At Thu, 28 Nov 2019 17:23:19 -0500, Noah Misch <noah@leadboat.com> wrote in
> On Thu, Nov 28, 2019 at 09:35:08PM +0900, Kyotaro Horiguchi wrote:
> > I measured the performance with the latest patch set.
> >
> > > 1. Determine $DDL_COUNT, a number of DDL transactions that take about one
> > > minute when done via syncs.
> > > 2. Start "pgbench -rP1 --progress-timestamp -T180 -c10 -j10".
> > > 3. Wait 10s.
> > > 4. Start one DDL backend that runs $DDL_COUNT transactions.
> > > 5. Save DDL start timestamp, DDL end timestamp, and pgbench output.
>
> If you have the raw data requested in (5), please share them here so folks
> have the option to reproduce your graphs and calculations.
Sorry, I forgot to attach the scripts. The raw data was vanished into
unstable connection and the steps was quite crude. I prioritized on
showing some numbers at the time. I revised the scripts into more
automated way and will take numbers again.

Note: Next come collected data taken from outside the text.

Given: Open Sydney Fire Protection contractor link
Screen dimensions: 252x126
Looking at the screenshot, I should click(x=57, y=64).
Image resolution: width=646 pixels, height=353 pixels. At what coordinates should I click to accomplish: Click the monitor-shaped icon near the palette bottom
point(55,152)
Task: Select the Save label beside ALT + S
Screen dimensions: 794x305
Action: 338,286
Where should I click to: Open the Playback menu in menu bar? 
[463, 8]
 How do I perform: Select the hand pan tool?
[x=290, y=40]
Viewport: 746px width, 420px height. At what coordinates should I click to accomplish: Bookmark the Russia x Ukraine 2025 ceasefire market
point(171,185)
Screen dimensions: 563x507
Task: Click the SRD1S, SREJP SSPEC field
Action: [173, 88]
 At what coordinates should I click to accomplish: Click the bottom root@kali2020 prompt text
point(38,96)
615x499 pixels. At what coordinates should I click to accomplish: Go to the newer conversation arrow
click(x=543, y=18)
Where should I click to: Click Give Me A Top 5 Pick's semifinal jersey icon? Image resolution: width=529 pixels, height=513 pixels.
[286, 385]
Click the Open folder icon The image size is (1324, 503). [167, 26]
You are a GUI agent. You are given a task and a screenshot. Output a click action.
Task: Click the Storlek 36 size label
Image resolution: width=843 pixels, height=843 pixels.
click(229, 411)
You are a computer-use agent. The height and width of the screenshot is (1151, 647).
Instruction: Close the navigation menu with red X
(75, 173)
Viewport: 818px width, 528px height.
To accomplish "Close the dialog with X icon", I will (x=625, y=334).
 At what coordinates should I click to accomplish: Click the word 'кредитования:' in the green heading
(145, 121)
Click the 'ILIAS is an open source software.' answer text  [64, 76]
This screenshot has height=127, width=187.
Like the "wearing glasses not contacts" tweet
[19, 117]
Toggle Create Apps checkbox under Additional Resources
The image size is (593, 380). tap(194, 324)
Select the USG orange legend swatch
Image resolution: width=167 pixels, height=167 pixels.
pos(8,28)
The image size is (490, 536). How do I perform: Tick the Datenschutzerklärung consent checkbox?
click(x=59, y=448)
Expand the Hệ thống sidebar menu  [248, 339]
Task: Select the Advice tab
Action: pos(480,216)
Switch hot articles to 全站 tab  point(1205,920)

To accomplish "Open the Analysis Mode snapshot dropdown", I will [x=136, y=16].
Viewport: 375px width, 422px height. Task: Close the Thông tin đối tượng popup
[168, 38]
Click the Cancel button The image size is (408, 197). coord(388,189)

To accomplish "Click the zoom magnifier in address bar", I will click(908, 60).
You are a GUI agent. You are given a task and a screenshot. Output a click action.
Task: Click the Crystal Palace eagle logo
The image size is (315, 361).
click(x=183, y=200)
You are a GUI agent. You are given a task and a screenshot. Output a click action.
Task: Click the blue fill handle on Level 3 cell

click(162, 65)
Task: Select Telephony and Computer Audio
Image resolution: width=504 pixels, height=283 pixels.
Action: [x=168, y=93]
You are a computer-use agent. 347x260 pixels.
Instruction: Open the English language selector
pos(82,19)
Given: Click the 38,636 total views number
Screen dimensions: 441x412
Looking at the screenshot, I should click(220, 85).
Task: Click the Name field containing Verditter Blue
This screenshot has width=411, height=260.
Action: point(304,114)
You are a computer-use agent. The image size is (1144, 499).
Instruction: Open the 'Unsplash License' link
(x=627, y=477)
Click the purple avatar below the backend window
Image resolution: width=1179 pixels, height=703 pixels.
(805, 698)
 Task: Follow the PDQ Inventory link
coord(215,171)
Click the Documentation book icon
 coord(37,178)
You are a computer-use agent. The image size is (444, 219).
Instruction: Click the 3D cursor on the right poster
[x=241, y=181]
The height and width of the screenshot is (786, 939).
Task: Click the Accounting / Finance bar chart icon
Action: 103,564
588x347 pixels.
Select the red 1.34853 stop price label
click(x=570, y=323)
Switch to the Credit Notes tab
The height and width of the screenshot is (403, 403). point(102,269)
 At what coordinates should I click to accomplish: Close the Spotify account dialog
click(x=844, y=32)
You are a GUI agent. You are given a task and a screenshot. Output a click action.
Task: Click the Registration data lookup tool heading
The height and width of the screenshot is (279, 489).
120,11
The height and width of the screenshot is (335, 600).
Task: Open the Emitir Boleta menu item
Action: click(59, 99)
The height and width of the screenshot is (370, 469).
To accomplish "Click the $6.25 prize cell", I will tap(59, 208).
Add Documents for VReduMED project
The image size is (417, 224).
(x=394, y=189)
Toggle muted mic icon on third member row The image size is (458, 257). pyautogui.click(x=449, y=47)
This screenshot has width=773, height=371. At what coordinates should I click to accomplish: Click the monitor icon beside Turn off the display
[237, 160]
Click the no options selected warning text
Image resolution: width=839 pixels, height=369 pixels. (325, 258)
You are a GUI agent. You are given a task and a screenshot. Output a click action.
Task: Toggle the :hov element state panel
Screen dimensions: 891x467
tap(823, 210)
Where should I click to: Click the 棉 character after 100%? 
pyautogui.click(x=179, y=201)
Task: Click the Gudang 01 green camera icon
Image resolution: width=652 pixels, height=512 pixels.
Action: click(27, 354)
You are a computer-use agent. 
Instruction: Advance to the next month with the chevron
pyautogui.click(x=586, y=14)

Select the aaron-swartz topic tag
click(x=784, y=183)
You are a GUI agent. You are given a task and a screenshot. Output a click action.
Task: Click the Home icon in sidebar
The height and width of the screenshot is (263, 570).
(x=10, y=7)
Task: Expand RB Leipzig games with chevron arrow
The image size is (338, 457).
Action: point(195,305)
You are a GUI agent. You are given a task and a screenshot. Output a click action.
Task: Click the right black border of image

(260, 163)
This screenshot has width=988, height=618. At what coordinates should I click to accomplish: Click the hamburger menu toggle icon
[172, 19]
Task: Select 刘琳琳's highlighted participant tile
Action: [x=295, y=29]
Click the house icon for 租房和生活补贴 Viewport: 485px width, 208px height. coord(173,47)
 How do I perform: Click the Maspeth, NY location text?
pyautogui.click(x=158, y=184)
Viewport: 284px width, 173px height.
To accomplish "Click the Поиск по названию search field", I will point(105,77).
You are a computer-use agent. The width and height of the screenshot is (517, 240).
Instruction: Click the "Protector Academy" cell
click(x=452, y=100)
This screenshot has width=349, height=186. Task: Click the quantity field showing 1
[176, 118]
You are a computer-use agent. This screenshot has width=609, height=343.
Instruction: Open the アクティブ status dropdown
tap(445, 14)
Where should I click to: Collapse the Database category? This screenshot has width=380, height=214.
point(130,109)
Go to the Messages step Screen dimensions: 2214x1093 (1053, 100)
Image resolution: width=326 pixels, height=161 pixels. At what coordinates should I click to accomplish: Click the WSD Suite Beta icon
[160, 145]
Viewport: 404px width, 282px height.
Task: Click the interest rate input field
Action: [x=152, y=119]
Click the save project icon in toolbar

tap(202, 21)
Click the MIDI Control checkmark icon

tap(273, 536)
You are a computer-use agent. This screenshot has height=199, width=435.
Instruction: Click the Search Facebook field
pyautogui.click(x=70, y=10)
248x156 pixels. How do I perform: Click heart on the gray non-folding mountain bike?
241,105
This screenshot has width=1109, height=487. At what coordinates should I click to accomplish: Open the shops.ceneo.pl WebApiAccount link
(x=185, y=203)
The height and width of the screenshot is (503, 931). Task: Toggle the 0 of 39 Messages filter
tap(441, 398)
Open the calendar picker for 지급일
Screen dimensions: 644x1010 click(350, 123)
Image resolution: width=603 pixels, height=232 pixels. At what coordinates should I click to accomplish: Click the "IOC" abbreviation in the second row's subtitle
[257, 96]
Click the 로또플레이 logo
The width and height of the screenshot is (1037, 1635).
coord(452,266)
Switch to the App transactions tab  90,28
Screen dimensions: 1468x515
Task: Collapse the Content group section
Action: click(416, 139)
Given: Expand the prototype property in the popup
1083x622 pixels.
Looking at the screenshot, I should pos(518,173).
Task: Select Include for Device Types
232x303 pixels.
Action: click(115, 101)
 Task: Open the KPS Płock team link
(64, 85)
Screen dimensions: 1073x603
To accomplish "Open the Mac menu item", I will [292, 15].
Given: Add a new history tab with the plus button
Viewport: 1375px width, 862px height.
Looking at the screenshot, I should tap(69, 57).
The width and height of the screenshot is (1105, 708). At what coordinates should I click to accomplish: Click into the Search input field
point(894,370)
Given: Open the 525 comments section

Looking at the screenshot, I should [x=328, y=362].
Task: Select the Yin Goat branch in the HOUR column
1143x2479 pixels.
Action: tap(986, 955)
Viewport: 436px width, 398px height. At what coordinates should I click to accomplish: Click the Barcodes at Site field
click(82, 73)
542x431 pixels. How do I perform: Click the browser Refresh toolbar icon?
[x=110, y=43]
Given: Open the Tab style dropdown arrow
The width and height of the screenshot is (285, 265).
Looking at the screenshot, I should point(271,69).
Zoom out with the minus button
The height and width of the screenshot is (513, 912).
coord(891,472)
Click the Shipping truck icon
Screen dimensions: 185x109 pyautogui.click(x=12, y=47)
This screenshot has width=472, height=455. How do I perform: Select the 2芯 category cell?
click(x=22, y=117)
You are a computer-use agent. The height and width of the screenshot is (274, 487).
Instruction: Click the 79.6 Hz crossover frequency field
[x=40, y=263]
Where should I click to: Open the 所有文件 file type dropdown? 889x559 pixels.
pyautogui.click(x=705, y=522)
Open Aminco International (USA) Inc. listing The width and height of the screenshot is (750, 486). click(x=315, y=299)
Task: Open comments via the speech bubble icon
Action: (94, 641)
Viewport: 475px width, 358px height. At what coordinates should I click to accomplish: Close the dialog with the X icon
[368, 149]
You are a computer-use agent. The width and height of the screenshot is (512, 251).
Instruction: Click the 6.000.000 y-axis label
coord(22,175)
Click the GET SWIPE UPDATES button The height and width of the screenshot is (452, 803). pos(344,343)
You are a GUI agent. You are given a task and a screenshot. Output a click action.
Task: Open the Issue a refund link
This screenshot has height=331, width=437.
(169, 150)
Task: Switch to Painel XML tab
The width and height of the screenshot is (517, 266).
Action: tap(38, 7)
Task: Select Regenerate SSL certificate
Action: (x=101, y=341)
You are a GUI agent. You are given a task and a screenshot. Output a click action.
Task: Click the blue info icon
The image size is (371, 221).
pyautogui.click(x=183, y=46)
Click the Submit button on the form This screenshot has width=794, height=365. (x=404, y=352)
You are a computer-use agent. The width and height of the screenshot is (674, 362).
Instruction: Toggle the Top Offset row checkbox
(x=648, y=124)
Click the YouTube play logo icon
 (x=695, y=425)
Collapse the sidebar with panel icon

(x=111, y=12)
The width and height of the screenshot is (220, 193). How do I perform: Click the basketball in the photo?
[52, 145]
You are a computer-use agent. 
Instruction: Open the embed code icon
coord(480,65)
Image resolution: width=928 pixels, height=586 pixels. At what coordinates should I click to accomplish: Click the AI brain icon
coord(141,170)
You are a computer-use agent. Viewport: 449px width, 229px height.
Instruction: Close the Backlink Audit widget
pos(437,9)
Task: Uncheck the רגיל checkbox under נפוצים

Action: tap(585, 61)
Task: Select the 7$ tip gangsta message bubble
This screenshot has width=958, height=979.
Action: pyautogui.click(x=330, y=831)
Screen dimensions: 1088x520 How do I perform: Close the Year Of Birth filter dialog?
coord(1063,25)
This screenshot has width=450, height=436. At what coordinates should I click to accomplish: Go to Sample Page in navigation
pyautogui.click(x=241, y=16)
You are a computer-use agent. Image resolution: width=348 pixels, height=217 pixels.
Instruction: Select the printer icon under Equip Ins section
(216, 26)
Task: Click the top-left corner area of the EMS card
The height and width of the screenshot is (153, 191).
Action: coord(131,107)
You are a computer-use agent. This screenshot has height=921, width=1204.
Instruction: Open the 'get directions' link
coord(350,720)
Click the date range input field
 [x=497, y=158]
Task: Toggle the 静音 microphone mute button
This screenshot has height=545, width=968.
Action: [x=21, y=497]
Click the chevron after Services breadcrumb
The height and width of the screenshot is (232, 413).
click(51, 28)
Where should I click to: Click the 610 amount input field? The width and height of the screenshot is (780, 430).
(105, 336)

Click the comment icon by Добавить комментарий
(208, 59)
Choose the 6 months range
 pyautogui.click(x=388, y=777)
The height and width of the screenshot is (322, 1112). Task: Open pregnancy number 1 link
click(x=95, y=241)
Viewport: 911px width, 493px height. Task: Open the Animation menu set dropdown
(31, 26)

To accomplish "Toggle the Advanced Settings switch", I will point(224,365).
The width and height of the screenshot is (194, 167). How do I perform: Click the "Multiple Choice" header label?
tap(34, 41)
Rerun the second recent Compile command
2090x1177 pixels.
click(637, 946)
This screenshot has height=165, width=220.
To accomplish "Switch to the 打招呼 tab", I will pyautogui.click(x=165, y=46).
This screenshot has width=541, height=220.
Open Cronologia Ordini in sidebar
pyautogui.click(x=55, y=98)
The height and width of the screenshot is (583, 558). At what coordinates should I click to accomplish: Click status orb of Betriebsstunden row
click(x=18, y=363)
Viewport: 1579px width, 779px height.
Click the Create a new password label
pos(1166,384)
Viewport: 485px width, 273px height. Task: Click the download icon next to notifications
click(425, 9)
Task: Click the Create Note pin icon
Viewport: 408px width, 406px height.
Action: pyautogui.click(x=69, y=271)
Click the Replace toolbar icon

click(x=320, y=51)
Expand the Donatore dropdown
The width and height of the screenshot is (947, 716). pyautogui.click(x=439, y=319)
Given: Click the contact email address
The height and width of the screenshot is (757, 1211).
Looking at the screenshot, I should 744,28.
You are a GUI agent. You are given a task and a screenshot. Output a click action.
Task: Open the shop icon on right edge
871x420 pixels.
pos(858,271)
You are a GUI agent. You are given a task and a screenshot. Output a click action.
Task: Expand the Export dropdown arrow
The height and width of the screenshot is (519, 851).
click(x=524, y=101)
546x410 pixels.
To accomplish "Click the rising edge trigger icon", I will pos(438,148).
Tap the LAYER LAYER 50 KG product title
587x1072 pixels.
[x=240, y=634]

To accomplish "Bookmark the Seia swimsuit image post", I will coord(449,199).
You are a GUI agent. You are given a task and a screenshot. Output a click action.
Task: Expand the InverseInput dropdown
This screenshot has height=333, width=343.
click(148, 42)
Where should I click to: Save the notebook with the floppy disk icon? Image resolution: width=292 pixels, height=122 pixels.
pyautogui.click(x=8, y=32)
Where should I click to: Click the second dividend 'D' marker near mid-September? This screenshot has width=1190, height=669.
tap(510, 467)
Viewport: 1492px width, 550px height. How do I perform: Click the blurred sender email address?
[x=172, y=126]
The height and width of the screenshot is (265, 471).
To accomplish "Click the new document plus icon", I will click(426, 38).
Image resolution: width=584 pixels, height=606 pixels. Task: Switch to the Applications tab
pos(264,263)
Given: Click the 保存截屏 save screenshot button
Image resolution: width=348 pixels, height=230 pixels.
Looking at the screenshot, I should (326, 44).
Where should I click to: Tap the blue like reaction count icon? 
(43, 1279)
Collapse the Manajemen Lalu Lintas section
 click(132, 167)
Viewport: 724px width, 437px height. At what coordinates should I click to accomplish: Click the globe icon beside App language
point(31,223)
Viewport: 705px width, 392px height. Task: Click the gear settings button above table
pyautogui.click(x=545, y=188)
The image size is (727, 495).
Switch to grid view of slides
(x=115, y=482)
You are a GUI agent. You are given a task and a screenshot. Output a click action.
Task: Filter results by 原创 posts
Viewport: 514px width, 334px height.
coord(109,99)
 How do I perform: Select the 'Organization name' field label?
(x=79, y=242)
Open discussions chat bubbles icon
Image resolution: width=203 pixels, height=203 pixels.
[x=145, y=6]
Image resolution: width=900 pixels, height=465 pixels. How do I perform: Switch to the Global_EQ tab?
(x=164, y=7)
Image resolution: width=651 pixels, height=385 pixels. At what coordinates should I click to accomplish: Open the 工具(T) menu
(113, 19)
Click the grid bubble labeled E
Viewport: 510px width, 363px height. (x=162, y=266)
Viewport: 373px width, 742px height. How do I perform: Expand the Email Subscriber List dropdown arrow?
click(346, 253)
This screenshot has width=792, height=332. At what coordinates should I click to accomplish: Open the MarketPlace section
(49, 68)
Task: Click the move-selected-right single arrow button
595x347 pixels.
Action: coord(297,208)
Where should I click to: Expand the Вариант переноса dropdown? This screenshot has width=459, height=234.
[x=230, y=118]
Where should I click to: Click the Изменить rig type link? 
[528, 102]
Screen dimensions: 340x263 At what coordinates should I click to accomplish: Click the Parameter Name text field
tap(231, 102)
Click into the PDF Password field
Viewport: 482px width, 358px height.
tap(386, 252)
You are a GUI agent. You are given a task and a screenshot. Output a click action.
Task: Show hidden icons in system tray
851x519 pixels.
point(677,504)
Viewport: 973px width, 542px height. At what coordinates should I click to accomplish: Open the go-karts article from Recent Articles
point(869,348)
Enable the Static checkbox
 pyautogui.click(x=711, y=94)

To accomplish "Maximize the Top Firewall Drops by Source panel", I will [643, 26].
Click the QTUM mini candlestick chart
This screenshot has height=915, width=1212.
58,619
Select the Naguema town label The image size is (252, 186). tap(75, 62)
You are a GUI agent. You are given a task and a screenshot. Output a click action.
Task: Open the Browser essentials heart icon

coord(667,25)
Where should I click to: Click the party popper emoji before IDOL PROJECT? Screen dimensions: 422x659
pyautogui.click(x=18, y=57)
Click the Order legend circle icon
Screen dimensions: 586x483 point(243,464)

> > > 2. Start server with wal_level = replica (all other variables are not
> > > changed) then run the attached ./bench.sh
> >
> > The bench.sh attachment was missing; please attach it. Please give the output
> > of this command:
> >
> > select name, setting from pg_settings where setting <> boot_val;
(I intentionally show all the results..)
=# select name, setting from pg_settings where setting<> boot_val;
name | setting
----------------------------+--------------------
application_name | psql
archive_command | (disabled)
client_encoding | UTF8
data_directory_mode | 0700
default_text_search_config | pg_catalog.english
lc_collate | en_US.UTF-8
lc_ctype | en_US.UTF-8
lc_messages | en_US.UTF-8
lc_monetary | en_US.UTF-8
lc_numeric | en_US.UTF-8
lc_time | en_US.UTF-8
log_checkpoints | on
log_file_mode | 0600
log_timezone | Asia/Tokyo
max_stack_depth | 2048
max_wal_senders | 0
max_wal_size | 10240
server_encoding | UTF8
shared_buffers | 16384
TimeZone | Asia/Tokyo
unix_socket_permissions | 0777
wal_buffers | 512
wal_level | minimal
(23 rows)
The result for "replica" setting in the benchmark script are used as
base numbers (or the denominator of the percentages).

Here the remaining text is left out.